Le 17 novembre 2013 Paul Krugman a tiré la sonnette d’alarme et dénoncé l’existence d’un « complot » contre la France. La raison : l’abaissement de la notation financière du pays gaulois par l’agence Standard & Poors.
D’une part, il prenait note de la campagne initiée par des grands média économiques internationaux, qui qualifiaient la France d’authentique « bombe à retardement », potentiellement plus grave que l’Espagne, la Grèce et le Portugal ; d’autre part, il analysait ses plus importantes variables macroéconomiques sans trouver aucune raison pour tant de pessimisme et d’inquiétude, surtout par rapport à d’autres pays du soi-disant « noyau » européen. Sa conclusion ne pouvait pas être plus directe : « La France a commis le péché impardonnable d’être financièrement responsable sans faire souffrir les pauvres et les indigents. Elle doit être punie ».

Deux mois plus tard, le célèbre prix Nobel d’économie revient sur le même sujet, cette fois avec un titre encore plus significatif : « Scandal in France ». Le centre de l’histoire : le changement radical de position du président Hollande vers des thèses néolibérales, la réduction de l’impôt des sociétés et des dépenses de l’État tout en revendiquant, ni plus ni moins, la fort connue loi de Say, « l’offre crée sa propre demande ». Il est probable que Marx et Keynes auront sursauté dans leurs tombes en se souvenant ironiquement que lorsque les théories des intellos coïncident avec les intérêts des tous puissants, elles perdent en échange la capacité d’analyse et de prévision.
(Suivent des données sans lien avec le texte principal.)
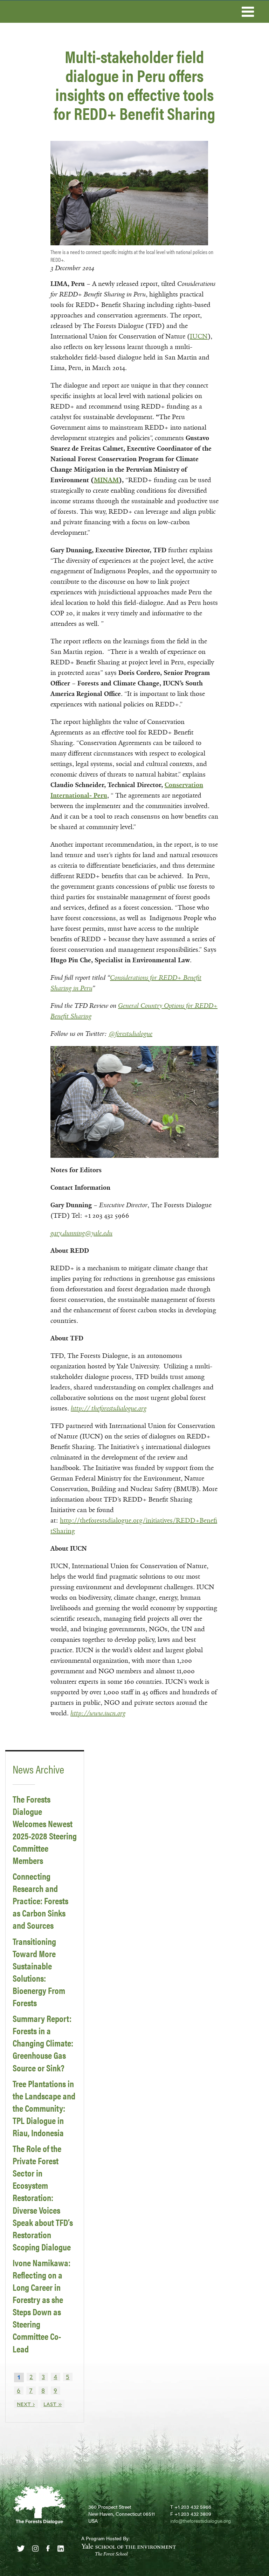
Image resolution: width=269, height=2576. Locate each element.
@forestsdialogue (130, 1034)
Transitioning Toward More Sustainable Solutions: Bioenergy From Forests (39, 1972)
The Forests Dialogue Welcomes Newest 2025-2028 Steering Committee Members (45, 1829)
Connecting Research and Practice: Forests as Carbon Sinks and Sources (40, 1901)
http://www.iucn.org (97, 1713)
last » (52, 2403)
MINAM (106, 480)
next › (26, 2403)
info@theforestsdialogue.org (200, 2520)
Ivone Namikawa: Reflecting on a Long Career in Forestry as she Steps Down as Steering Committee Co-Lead (41, 2305)
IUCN (199, 336)
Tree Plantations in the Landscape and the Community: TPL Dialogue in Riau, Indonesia (44, 2108)
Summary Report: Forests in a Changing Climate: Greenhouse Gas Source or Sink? (43, 2043)
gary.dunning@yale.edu (81, 1233)
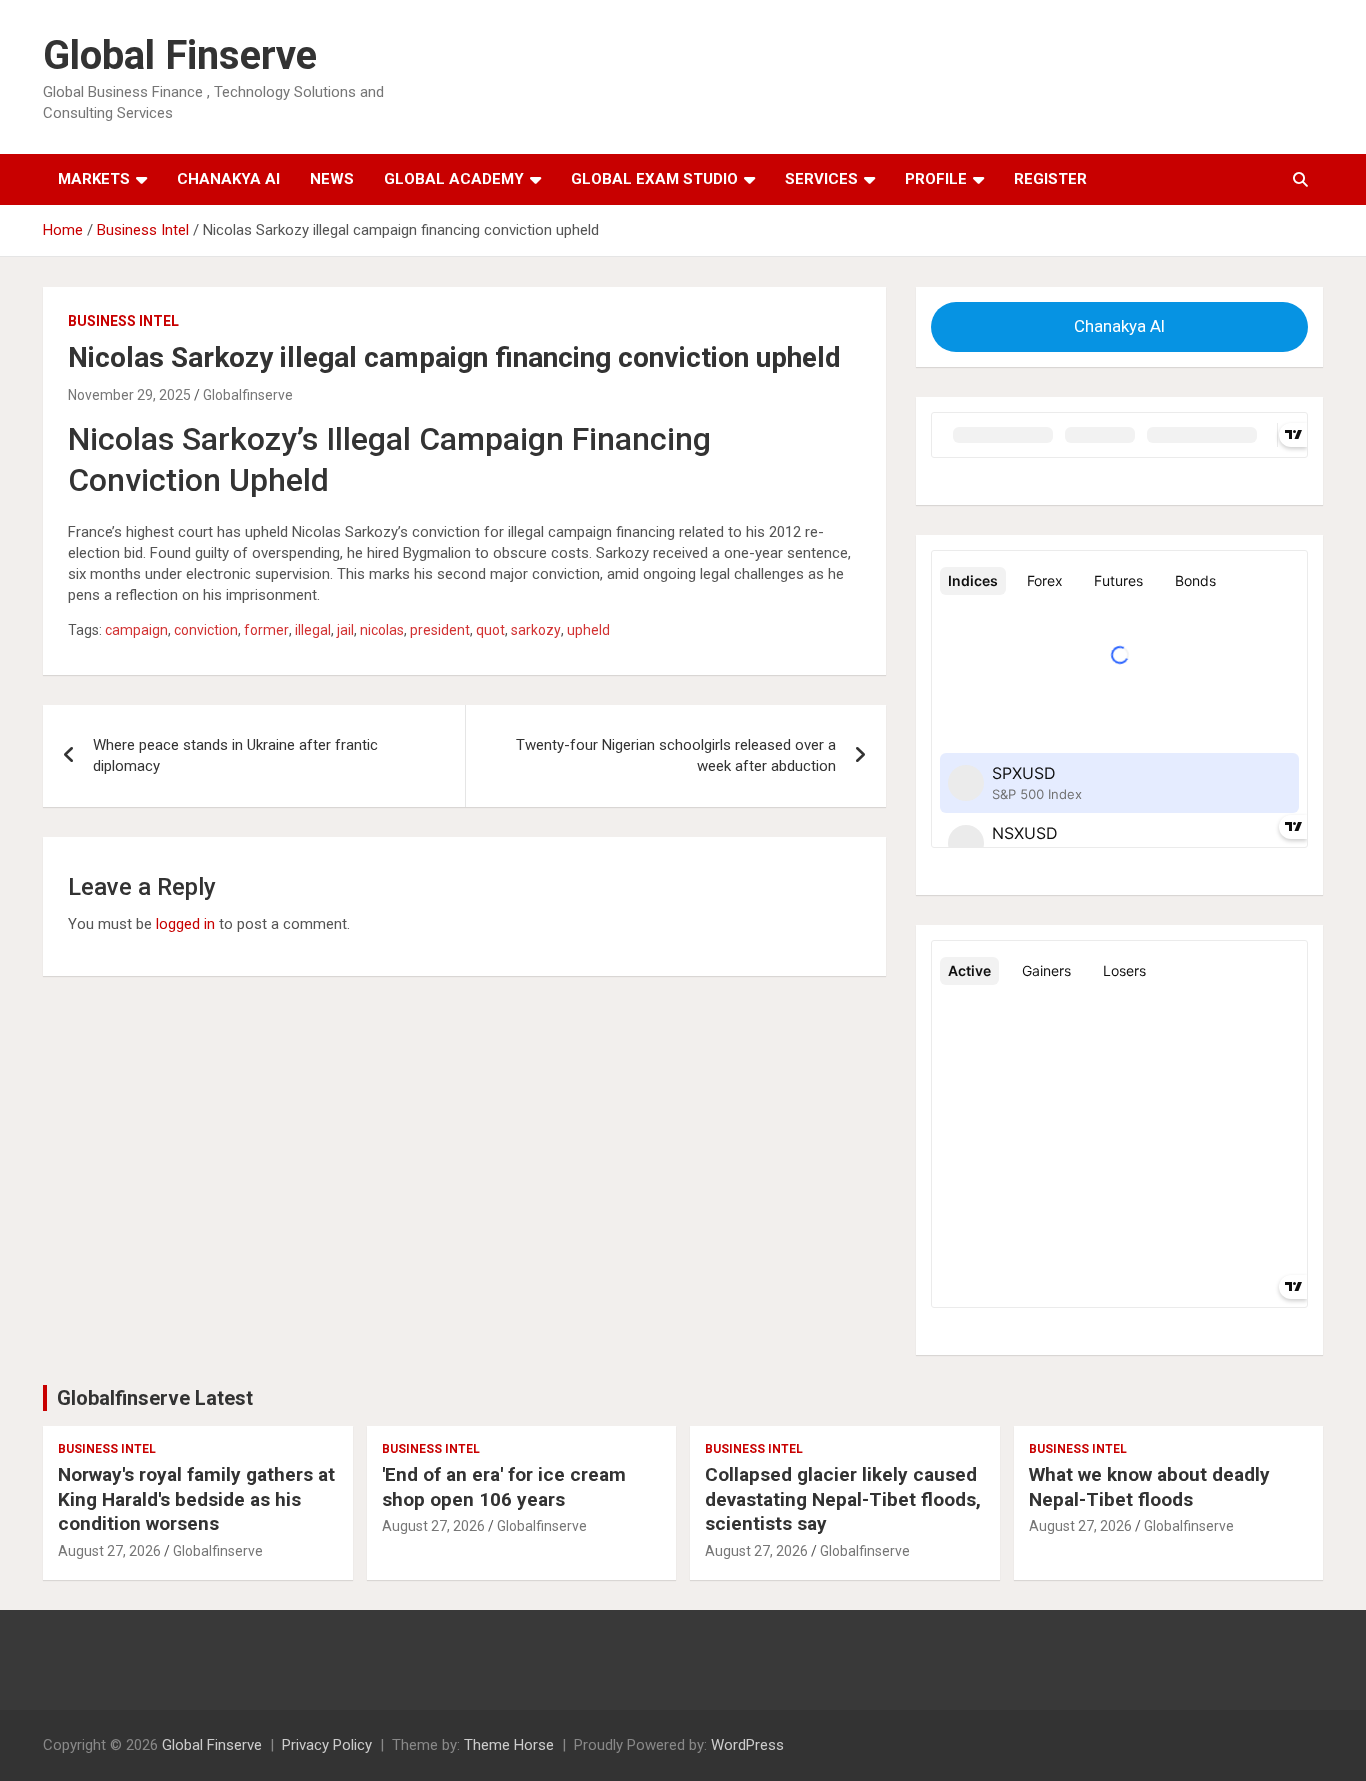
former (266, 630)
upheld (588, 630)
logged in (185, 924)
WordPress (747, 1745)
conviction (206, 630)
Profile (936, 179)
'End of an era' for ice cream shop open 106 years (504, 1487)
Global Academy (454, 179)
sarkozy (536, 630)
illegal (313, 630)
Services (821, 179)
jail (345, 630)
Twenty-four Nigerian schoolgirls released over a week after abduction (676, 755)
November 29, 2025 (129, 395)
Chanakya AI (228, 179)
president (440, 630)
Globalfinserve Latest (155, 1398)
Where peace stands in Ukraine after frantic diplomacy (235, 755)
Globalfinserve (248, 395)
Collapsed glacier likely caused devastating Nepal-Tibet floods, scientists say (843, 1499)
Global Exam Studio (654, 179)
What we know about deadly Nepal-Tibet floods (1149, 1487)
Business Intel (123, 321)
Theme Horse (509, 1745)
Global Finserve (180, 55)
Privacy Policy (327, 1745)
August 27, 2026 (109, 1551)
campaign (136, 630)
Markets (94, 179)
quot (490, 630)
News (332, 179)
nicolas (382, 630)
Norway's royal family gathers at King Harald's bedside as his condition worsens (196, 1499)
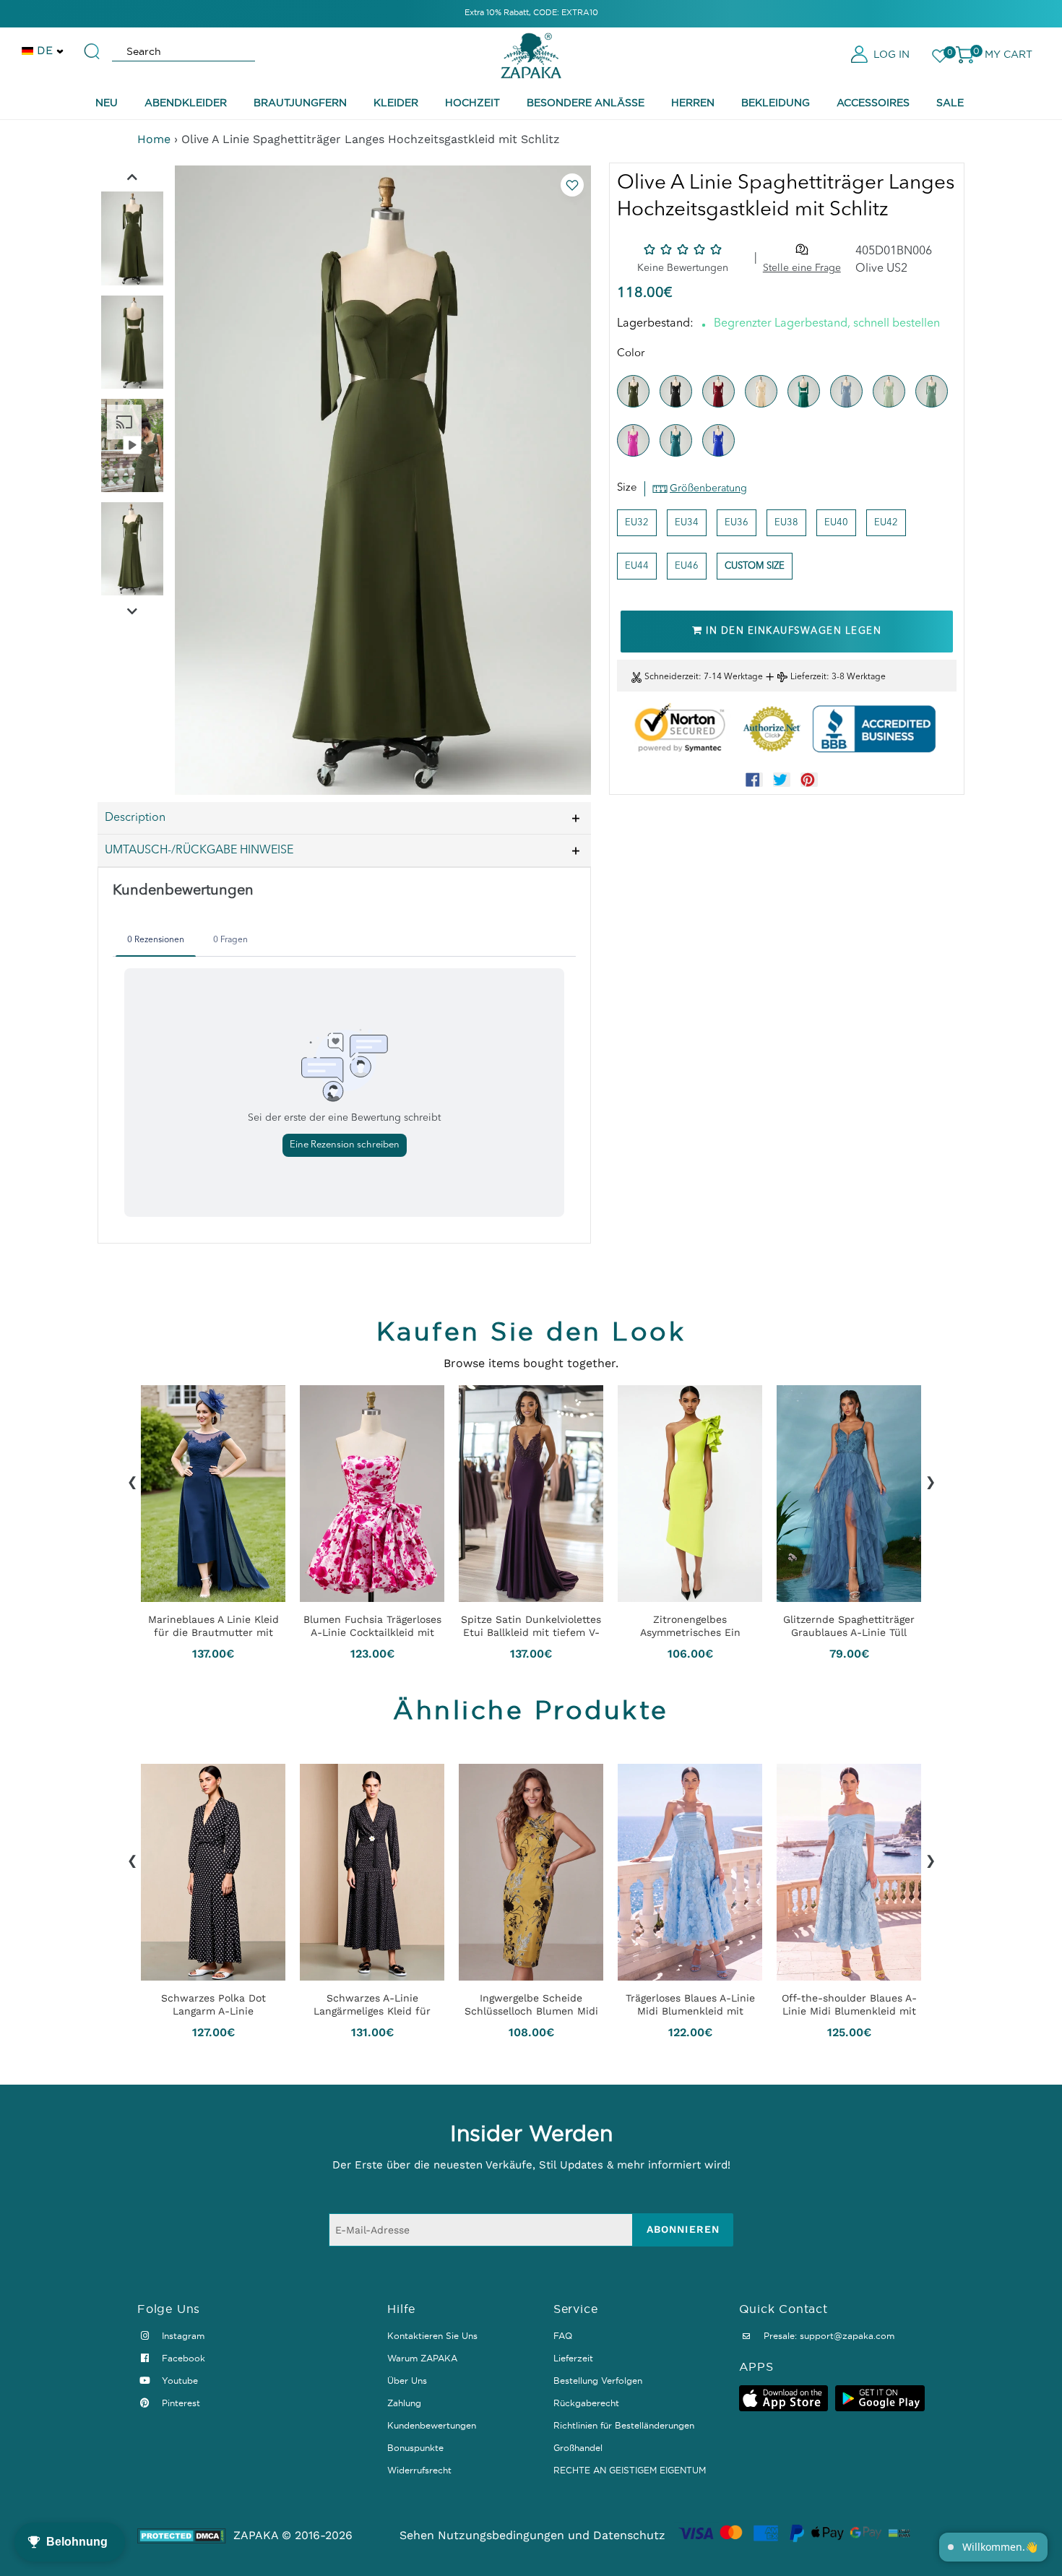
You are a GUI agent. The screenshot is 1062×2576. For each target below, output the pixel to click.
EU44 (637, 566)
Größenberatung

Le vieux révolutionnaire ajouterait sans doute que le système continue de s’enfoncer dans des contradictions et que la crise ne va pas s’arrêter ; quant au libéral, il se demanderait encore une fois qu’est-ce qui devrait se produire pour que les économistes et les politiques de droite prennent vraiment leçon du passé et cessent de mettre en danger le bien-être des gens et, surtout, la viabilité du capitalisme lui-même.

Il faut cependant nier l’affirmation que Krugman fait sur Hollande, car le président français n’a pas changé de position : maintenant il est simplement en mesure de rendre public son « agenda caché ». Chez nous, en Espagne, le PSOE a beaucoup parlé ces dernières années de « l’agenda caché » du Parti Populaire en attirant l’attention sur la duplicité et l’hypocrisie d’une droite qui dit une chose en tant qu’opposition et une autre radicalement différente quand elle devient gouvernement. Le programme réel caché des anciens sociaux-démocrates français et des conservateurs espagnols n’est nul autre que le réseau de pouvoir néolibéral institutionnalisé et garanti par l’Europe allemande de l’euro.

Lorsque le président français, encore en violation de ses promesses de campagne électorale, a approuvé le « Traité sur la stabilité, la coordination et la gouvernance au sein de l’Union européenne » il a sciemment accepté de s’attacher les pieds et les mains aux règles et objectifs qui accentuent les traits « ordolibérales » du traité de Lisbonne et, de facto, font de celui-ci le vrai programme-cadre de gouvernement, en France et dans tous les pays de la zone euro.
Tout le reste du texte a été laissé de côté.